- The data -
=== Begin Enclosure ===

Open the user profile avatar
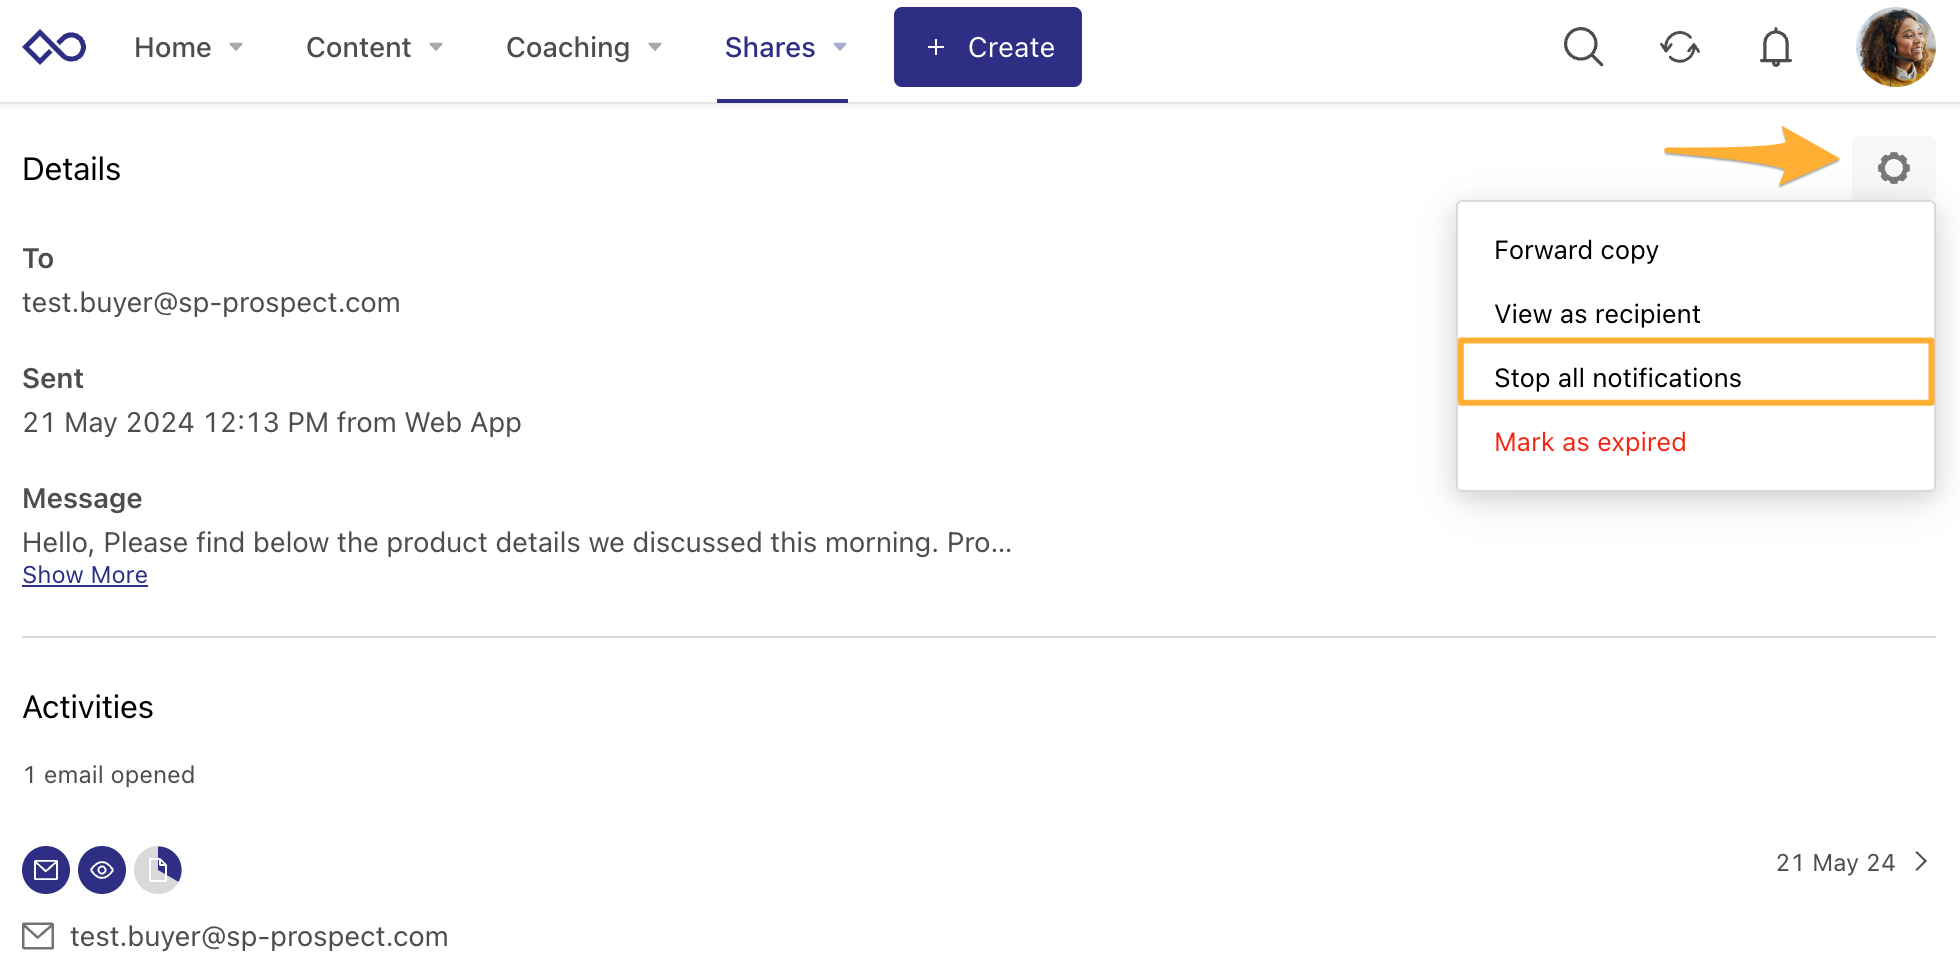Viewport: 1960px width, 960px height. point(1895,47)
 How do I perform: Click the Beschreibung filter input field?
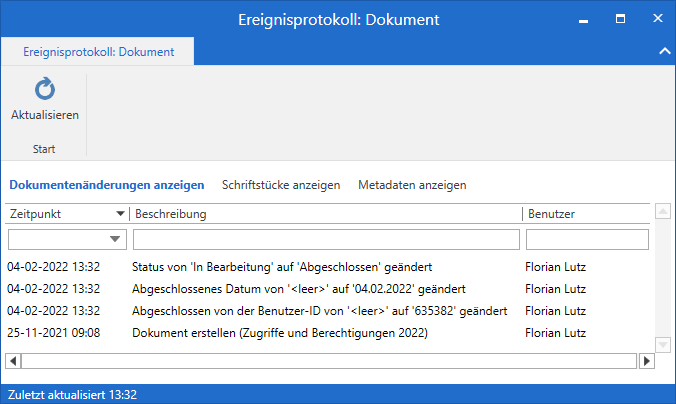[326, 239]
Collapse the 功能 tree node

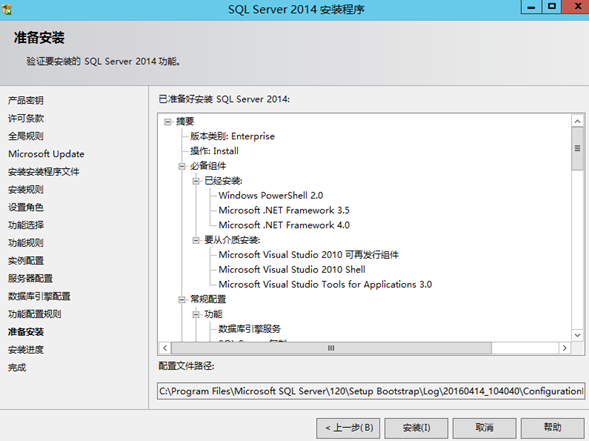[x=196, y=314]
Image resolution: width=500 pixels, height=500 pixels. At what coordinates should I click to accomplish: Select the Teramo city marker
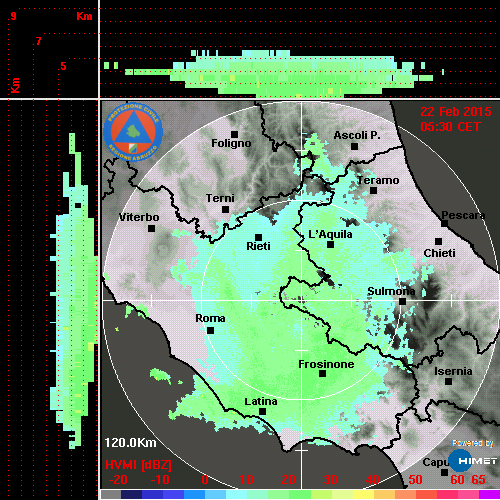click(x=374, y=190)
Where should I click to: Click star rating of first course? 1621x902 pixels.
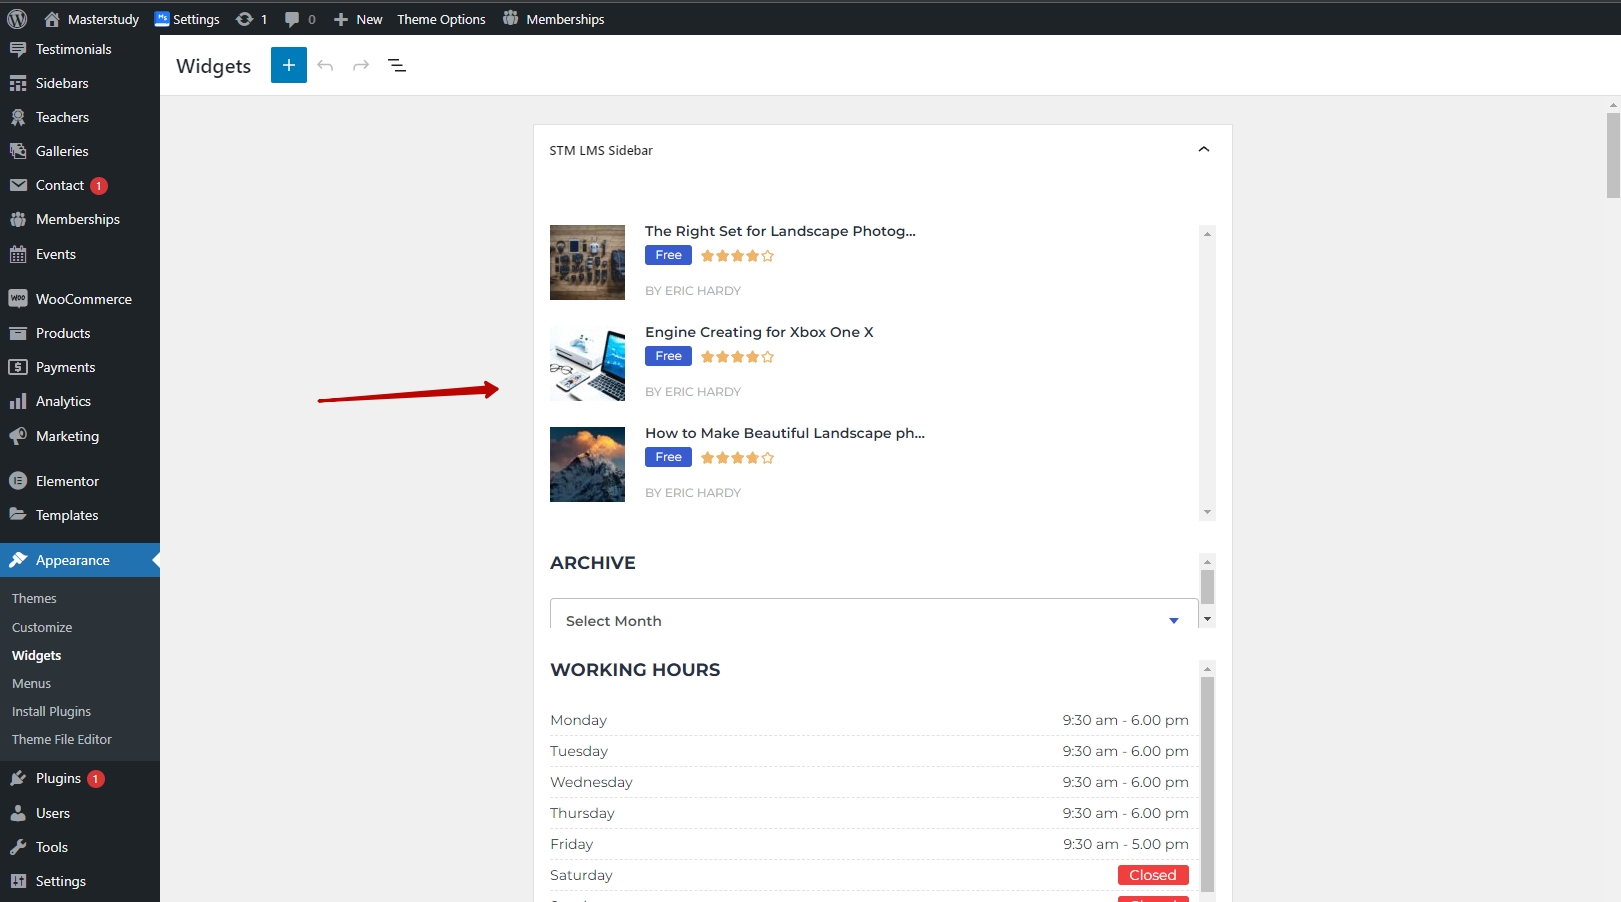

=== End Enclosure ===

- Task goal -
Repeat nothing but the lines from the one containing "Collapse the 功能 tree node" through the last line of the listing, both included, exactly as written, and omit any picture.

- Result of this task -
Collapse the 功能 tree node

[x=196, y=314]
Image resolution: width=500 pixels, height=500 pixels. At what coordinates should I click to accomplish: Select the Teramo city marker
click(x=374, y=190)
Where should I click to: Click star rating of first course? 1621x902 pixels.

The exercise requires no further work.